» ASSIGNMENT
Copy out the data from the line containing "This screenshot has" to its last line, exactly. No pictures.

» DATA SUPPLIED
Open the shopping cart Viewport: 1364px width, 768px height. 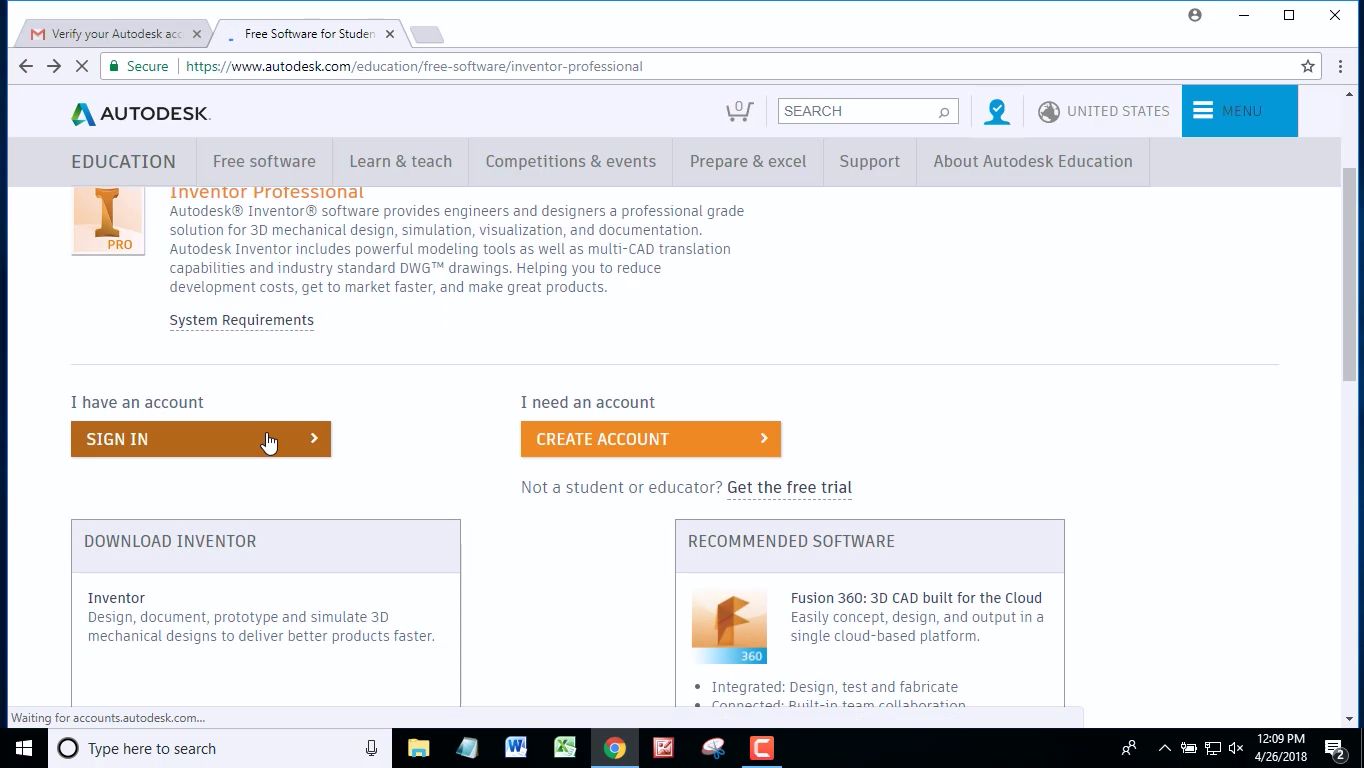(739, 111)
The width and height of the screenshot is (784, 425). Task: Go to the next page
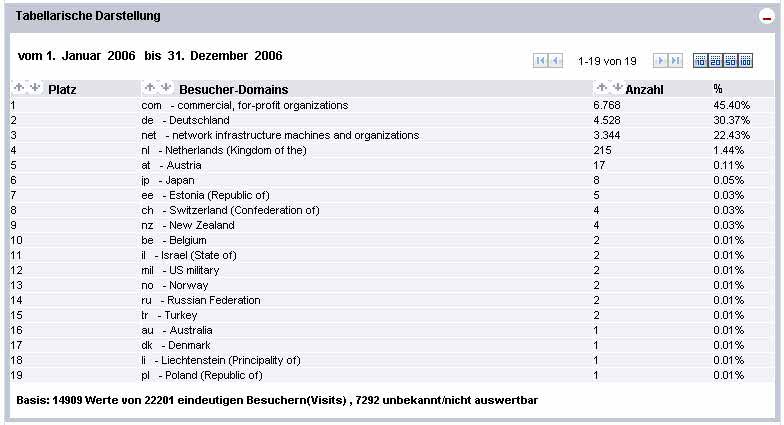click(x=660, y=61)
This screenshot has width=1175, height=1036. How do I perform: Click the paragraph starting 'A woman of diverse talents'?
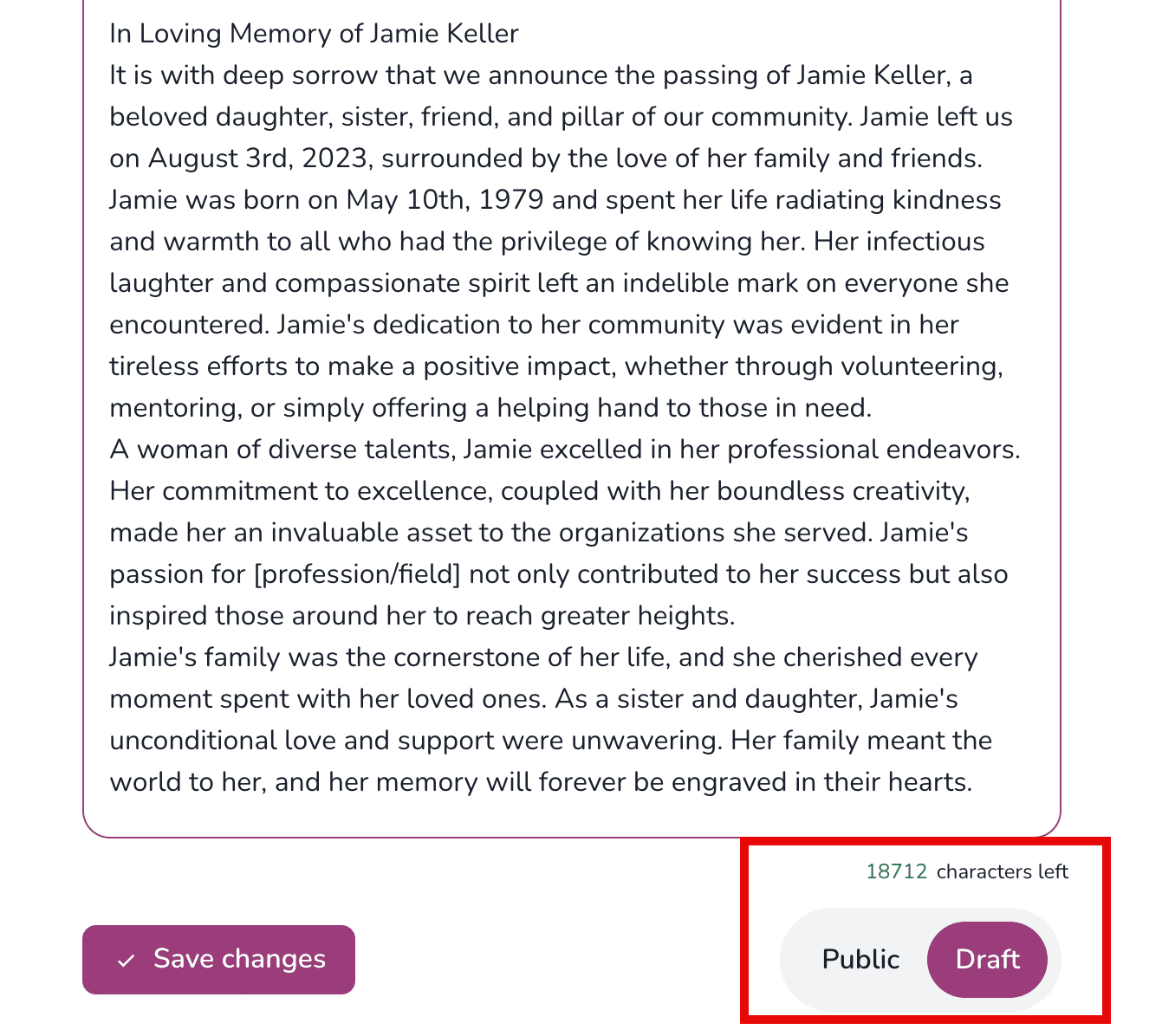click(x=565, y=449)
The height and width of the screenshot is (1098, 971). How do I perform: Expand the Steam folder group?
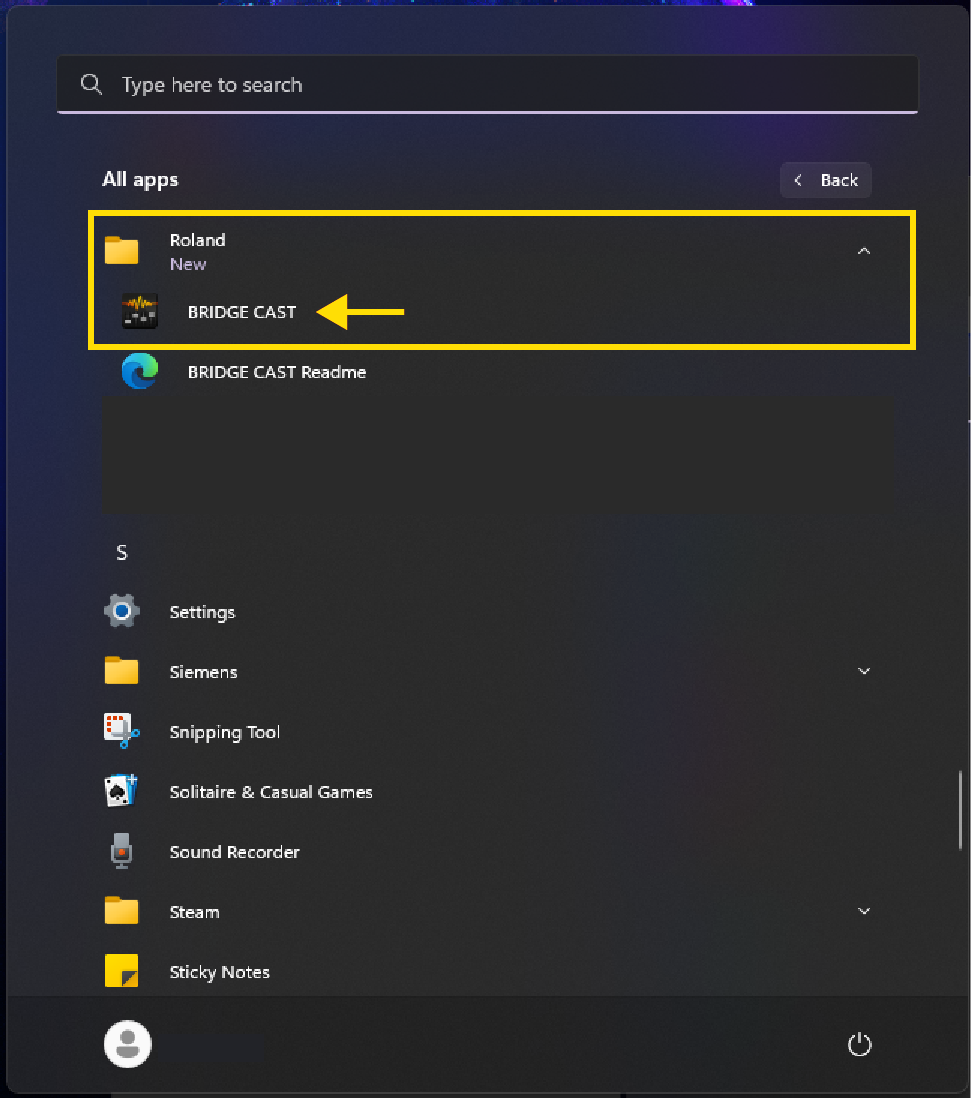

» SOLUTION TO THE PROBLEM
This screenshot has width=1175, height=1036. How do I perform: Click the paragraph starting 'A woman of diverse talents'?
click(x=565, y=449)
The height and width of the screenshot is (1098, 971). How do I perform: Expand the Steam folder group?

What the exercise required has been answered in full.